I'm using Redis in Cluster mode(6 nodes, 3 masters, and 3 slaves) and I'm using SE.Redis, However, commands with multiple keys in different hash slots are not supported as usual
so I'm using HashTags to be sure that certain key belongs to a particular hash slot using the {}. for example I have 2 keys like cacheItem:{1}, cacheItem:{94770}
I set those keys using ( each key in a separate request):
SEclient.Database.StringSet(key,value)
this works fine,
but now I want to query key1 and key2 which belongs to multiple hash slot
SEclient.Database.StringGet(redisKeys);
above will fail and throws an exception because those keys belong to multiple hash slots
while querying keys, I can't make sure that my keys will belong to the same hash slot,
this example is just 2 keys I have hundreds of keys which I want to query.
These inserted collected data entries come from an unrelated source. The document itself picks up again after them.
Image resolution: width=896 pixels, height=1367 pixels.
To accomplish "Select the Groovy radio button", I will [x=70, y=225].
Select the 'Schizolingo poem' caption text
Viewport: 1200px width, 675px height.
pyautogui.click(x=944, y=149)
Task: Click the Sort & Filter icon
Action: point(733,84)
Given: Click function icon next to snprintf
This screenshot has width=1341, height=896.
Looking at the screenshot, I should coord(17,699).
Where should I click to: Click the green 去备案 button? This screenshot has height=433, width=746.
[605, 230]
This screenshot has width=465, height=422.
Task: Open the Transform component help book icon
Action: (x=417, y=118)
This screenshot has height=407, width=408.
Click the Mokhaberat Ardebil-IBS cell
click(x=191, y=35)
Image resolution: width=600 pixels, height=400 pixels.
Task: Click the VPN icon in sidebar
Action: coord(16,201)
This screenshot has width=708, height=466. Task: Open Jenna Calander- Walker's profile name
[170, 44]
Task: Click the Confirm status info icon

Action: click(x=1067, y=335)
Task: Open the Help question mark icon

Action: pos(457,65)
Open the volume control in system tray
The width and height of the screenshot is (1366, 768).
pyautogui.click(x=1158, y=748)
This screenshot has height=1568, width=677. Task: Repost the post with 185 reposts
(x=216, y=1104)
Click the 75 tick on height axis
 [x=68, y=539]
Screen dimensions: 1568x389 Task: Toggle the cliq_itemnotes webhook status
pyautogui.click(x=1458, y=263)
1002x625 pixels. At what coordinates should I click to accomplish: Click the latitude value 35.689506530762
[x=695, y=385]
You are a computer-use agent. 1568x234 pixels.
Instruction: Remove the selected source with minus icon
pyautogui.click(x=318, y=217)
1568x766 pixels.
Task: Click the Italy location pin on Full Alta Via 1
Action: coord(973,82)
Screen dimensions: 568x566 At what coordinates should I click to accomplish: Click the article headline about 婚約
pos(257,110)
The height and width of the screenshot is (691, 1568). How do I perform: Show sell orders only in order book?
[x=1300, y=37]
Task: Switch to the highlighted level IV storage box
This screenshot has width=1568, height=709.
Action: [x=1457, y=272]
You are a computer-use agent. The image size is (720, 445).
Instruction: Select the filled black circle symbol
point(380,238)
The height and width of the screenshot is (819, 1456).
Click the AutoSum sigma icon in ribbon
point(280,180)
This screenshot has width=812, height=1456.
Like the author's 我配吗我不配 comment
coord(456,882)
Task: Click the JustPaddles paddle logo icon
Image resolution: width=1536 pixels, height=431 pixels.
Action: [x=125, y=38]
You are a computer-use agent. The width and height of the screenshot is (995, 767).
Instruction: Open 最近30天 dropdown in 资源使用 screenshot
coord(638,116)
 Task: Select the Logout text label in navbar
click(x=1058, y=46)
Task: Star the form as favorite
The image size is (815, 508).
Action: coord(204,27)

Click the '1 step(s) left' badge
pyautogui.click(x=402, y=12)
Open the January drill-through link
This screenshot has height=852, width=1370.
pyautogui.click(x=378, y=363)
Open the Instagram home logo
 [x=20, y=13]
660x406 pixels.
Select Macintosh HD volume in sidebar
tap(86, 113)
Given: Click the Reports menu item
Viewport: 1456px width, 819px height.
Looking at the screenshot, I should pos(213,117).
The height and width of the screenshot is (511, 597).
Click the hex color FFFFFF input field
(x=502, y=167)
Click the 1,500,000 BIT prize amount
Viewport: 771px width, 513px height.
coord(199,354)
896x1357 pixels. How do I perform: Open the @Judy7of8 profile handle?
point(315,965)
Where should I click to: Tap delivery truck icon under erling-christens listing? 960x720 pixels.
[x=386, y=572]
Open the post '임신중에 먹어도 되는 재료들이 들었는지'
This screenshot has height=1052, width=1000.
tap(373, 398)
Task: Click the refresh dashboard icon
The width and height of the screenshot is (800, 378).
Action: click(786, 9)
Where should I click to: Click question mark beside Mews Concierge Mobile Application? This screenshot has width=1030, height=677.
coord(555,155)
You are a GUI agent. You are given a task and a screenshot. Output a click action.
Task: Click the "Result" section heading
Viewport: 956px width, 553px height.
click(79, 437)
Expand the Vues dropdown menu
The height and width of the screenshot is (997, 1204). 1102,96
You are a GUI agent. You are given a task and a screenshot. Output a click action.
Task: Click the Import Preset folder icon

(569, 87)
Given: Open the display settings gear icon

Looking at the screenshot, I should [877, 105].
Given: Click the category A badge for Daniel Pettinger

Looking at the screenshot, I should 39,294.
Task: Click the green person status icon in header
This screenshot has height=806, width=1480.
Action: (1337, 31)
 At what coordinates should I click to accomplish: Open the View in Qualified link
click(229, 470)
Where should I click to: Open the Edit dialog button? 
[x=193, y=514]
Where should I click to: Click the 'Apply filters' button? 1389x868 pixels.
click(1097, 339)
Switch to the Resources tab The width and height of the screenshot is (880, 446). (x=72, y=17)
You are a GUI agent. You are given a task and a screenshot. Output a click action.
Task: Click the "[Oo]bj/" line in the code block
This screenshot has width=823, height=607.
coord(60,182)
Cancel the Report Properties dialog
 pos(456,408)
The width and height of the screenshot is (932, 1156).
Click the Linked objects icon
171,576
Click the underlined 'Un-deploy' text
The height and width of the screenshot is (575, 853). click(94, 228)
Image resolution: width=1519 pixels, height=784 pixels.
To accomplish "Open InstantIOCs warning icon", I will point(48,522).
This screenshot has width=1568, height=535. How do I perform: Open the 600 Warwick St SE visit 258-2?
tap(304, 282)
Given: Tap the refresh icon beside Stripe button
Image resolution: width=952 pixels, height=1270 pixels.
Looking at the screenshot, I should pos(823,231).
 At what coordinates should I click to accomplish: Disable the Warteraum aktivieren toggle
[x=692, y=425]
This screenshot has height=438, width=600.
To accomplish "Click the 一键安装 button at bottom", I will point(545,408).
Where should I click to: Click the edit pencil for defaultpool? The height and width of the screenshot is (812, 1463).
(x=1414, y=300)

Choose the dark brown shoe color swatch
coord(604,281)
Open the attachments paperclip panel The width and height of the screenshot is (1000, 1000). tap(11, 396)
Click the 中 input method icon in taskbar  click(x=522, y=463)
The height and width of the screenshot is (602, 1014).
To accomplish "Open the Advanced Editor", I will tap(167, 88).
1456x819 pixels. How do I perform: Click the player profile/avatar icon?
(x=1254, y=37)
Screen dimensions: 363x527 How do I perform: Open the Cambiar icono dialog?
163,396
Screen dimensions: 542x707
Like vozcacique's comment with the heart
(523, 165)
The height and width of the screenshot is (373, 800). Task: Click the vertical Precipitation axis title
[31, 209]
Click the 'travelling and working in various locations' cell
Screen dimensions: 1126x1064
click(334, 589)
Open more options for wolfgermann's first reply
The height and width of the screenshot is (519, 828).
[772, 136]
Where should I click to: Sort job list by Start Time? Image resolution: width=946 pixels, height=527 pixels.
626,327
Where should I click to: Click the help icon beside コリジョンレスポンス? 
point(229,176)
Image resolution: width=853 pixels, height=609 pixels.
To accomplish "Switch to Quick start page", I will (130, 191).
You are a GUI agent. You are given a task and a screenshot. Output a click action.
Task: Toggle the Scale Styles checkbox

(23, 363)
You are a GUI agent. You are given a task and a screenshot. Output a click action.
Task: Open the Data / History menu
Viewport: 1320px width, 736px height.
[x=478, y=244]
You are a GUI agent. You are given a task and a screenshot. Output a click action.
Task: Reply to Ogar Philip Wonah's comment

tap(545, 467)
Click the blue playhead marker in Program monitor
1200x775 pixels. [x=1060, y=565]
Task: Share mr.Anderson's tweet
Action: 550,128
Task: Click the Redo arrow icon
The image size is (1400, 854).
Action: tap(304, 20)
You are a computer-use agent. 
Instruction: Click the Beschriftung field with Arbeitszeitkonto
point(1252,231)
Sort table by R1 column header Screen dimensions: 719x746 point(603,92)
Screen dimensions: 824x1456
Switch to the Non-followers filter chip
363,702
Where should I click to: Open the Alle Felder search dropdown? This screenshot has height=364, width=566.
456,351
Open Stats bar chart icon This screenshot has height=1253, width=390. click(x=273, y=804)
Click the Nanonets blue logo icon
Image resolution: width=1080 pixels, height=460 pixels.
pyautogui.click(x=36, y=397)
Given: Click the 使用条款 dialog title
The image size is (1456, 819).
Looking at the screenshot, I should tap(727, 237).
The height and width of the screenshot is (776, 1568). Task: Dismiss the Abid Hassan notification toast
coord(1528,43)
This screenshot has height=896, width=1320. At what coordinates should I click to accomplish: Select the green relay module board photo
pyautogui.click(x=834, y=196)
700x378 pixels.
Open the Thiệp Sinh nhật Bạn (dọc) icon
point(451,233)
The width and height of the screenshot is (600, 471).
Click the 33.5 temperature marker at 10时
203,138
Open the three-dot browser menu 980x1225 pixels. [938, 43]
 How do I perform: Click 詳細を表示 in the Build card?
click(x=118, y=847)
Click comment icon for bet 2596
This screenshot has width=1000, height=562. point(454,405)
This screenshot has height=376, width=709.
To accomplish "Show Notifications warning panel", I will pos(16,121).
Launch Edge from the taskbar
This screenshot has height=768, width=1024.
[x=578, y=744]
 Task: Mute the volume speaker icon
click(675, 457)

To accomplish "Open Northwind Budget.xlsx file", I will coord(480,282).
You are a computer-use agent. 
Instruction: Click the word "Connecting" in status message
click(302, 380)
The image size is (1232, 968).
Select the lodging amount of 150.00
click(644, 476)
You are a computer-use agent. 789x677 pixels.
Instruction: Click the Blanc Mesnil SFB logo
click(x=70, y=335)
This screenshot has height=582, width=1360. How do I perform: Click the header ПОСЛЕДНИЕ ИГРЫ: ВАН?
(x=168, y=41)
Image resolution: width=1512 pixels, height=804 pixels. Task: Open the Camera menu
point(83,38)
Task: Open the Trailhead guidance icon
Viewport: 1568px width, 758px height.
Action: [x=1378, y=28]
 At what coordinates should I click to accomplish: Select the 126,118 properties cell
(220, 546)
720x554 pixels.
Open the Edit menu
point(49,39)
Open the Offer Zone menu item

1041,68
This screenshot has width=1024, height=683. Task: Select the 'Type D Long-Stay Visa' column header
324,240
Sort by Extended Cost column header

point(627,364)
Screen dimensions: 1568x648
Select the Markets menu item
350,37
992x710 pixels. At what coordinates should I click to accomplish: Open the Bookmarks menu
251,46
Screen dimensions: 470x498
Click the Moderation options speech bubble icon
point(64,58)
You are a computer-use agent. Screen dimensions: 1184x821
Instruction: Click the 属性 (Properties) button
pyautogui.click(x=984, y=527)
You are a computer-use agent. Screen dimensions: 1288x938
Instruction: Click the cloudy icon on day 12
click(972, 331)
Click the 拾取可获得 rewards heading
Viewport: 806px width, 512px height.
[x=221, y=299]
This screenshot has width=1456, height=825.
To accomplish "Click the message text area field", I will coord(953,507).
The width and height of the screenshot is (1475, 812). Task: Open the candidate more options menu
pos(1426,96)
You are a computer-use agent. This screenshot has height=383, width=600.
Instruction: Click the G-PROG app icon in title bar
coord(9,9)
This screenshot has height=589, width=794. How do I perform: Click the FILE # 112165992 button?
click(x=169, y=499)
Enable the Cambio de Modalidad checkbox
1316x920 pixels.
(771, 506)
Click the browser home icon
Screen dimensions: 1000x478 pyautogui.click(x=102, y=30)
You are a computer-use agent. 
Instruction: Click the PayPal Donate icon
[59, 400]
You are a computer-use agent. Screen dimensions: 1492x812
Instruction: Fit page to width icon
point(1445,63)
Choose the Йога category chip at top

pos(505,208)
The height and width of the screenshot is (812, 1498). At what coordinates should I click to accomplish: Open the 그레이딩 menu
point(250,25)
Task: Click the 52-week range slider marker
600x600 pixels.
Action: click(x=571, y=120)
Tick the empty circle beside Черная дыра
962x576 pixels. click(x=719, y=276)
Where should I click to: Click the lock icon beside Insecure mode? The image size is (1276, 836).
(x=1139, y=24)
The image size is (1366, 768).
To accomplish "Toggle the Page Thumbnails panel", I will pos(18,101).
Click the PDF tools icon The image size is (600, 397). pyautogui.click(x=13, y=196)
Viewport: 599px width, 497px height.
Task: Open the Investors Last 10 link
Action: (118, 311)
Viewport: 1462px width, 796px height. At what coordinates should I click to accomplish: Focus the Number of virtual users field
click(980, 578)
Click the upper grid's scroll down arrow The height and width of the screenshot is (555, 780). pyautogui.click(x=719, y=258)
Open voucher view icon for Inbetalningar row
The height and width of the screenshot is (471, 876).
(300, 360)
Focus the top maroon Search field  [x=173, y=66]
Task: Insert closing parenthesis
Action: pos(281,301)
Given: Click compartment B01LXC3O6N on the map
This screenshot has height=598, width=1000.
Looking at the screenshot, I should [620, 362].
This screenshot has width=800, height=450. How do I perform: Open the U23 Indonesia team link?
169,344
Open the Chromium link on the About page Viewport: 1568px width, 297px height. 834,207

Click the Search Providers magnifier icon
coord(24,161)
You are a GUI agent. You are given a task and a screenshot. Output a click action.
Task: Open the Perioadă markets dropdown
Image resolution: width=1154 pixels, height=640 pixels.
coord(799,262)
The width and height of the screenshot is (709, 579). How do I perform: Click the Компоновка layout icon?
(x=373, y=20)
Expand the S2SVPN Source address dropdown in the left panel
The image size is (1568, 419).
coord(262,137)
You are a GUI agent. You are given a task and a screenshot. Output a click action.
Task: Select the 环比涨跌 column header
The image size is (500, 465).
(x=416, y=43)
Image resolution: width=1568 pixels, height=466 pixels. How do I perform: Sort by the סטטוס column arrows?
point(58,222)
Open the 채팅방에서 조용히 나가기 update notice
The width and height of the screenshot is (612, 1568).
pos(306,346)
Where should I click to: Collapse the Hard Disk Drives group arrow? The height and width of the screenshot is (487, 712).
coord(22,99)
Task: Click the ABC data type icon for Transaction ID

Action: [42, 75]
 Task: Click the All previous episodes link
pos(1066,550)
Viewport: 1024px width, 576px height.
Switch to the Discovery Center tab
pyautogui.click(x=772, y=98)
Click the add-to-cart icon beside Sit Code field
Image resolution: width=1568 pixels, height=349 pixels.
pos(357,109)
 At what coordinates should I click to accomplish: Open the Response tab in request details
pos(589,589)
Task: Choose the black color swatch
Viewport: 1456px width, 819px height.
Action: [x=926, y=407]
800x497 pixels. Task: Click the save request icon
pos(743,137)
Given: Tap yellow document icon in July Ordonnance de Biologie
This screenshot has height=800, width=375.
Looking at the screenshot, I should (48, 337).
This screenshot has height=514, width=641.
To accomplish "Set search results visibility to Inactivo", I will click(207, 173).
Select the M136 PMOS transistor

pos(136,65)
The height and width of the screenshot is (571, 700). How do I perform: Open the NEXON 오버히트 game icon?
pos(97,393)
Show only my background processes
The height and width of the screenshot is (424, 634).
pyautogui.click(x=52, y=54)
so I have following questions:
how can I query multiple keys when they belong to different hash slots?
what's the best practice to do that?
should I calculate hash slots on my side and then send individual requests per hash slot?
can I use TwemProxy for my scenario?
any helps highly appreciated
I can’t speak to SE.Redis, but you are on the right track. You either need to:
Make individual requests per key to ensure they go to the right cluster node, or...
Precalculate the shard + server each key belongs to, grouping by the host. Then send MGET requests with those keys to each host that owns them
Precalculating will require you (or your client) to know the cluster topology (hash slot owners) and the Redis key hashing method (don’t worry, it is simple and well documented) up front.
You can query cluster info from Redis to get owned slots.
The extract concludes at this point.